• Estratto della pagina:
Il fenomeno rischia di non essere temporaneo, anche se il declino del carbone nel lungo periodo sembra essere comunque segnato, con segnali di retromarcia nei piani di investimento che iniziano finalmente a manifestarsi non solo nelle economie mature ma anche nei Paesi in via di sviluppo: secondo Global Energy Monitor nell’Asia meridionale e nel Sudest asiatico oggi ci sono progetti di costruzione di nuove centrali per 25 Gigawatt, addirittura l’80% in meno rispetto a cinque anni fa.

Le previsioni
Per l’Agenzia internazionale dell’Energia (Aie) la domanda di carbone dovrebbe comunque risalire del 2,6% dopo una contrazione del 5% quest’anno e dell’1,8% nel 2019, quando non c’era stato l’effetto Covid: un rimbalzo trainato soprattutto dall’Asia, ma con un contributo anche da parte di Stati Uniti ed Europa, dove i consumi sono avviati a risalire per la prima volta da quasi un decennio.

«Ci sono pochi segnali che facciano pensare a un netto declino dei consumi mondiali di carbone nei prossimi anni», avverte l’Aie, che si aspetta una stabilizzazine solo nel 2025, intorno a 7,4 miliardi di tonnellate: un livello comunque inferiore a quello del 2013, quando si era raggiunto il picco storico di 8 miliardi di tonnellate.

Le maggiori tensioni sul mercato del carbone nelle ultime settimane si sono registrate in Cina, dove la situazione è diventata critica al punto da costringere a razionare l’elettricità e il riscaldamento in diverse aree del Paese in risposta a carenze locali del combustibile.

Le mosse della Cina
Blackout programmati e ordinanze che vietano l’illuminazione pubblica notturna, l’uso degli ascensori o addirittura l’accensione delle caldaie finché la temperatura non scende sotto 3 gradi sono in vigore in tre grandi province – Zhejiang, Hunan e Jiangxi – e nella regione autonoma della Mongolia Interiore: zone dense di popolazione e di imprese, dove la forte ripresa dell’attività industriale dopo il Covid e l’arrivo dell’inverno si sono scontrati con difficoltà di approvvigionamento che almeno in parte dipendono dal braccio di ferro diplomatico che Pechino ha ingaggiato con l’Australia, il suo maggior fornitore di carbone e di molte altre materie prime.

• Dati forniti:
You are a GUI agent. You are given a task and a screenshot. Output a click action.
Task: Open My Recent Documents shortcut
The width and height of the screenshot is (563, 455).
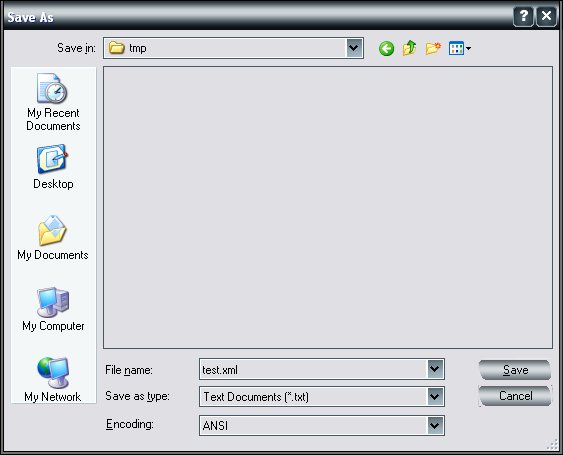(53, 102)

• Compito A: Trascrivi senza modifiche il passo dell'estratto sul mercato del carbone che va da "Le mosse della" fino a "altre materie prime.".
• Compito B: Scrivi il seguito dell'estratto sul mercato del carbone, riprendendo subito dopo la sua ultima frase.

• Area di risposta A:
Le mosse della Cina
Blackout programmati e ordinanze che vietano l’illuminazione pubblica notturna, l’uso degli ascensori o addirittura l’accensione delle caldaie finché la temperatura non scende sotto 3 gradi sono in vigore in tre grandi province – Zhejiang, Hunan e Jiangxi – e nella regione autonoma della Mongolia Interiore: zone dense di popolazione e di imprese, dove la forte ripresa dell’attività industriale dopo il Covid e l’arrivo dell’inverno si sono scontrati con difficoltà di approvvigionamento che almeno in parte dipendono dal braccio di ferro diplomatico che Pechino ha ingaggiato con l’Australia, il suo maggior fornitore di carbone e di molte altre materie prime.

• Area di risposta B:
Accusata di responsabilità nella diffusione della pandemia, la Repubblica popolare ha risposto con una guerra commerciale non dichiarata, boicottando le importazioni da Canberra. Ma gli altri fornitori non sono riusciti a compensare del tutto, soddisfando il suo fabbisogno. Uno dei maggiori esportatori mondiali di carbone, la Colombia, quest’anno ha tagliato la produzione in diverse miniere. In altri casi è stata la diversa qualità del prodotto ad ostacolare la sostituzione.

La lotta globale
Il nodo di fondo tuttavia è un altro. La verità è che la guerra contro il carbone, una delle maggiori cause di inquinamento del pianeta, ha cominciato a registrare risultati visibili sul fronte dell’offerta.

Centinaia di istituzioni internazionali, banche, fondi di investimento, società di assicurazione e persino fornitori di componenti hanno abbandonato il settore e in molte aree del mondo il calo della produzione è ormai divenuto inesorabile, perché finanziare nuove operazioni minerarie è quasi impossibile.

Negli Usa – dove dal 2014 hanno dichiarato bancarotta 39 società carbonifere – la produzione è ai minimi dal 1964: quest’anno, anche per via del Covid, c’è stato un crollo di oltre un quarto a 521,5 milioni di tonnellate, stima l’Eia.

Il problema è che i consumi di carbone non stanno frenando in modo altrettanto deciso. Al contrario, in questo periodo sono tornati a crescere quasi ovunque. Anche nell’Europa del Green Deal, che si pone obiettivi di decarbonizzazione sempre più ambiziosi (pur tollerando che la Polonia non preveda un phase out del carbone e che la Germania lo rinvii al 2038).

Ancora una volta sono le leggi di mercato a prevalere: le centrali più inquinanti hanno riguadagnato un vantaggio economico persino nella Ue, dove i diritti sulle emissioni di CO2 sono a livelli record, oltre 30 euro per tonnellata. Il gas è infatti rincarato in modo ancora più impetuoso, sia nel Vecchio continente che in Asia (sotto forma di Gnl), moltiplicando il suo valore per otto dai minimi della primavera scorsa.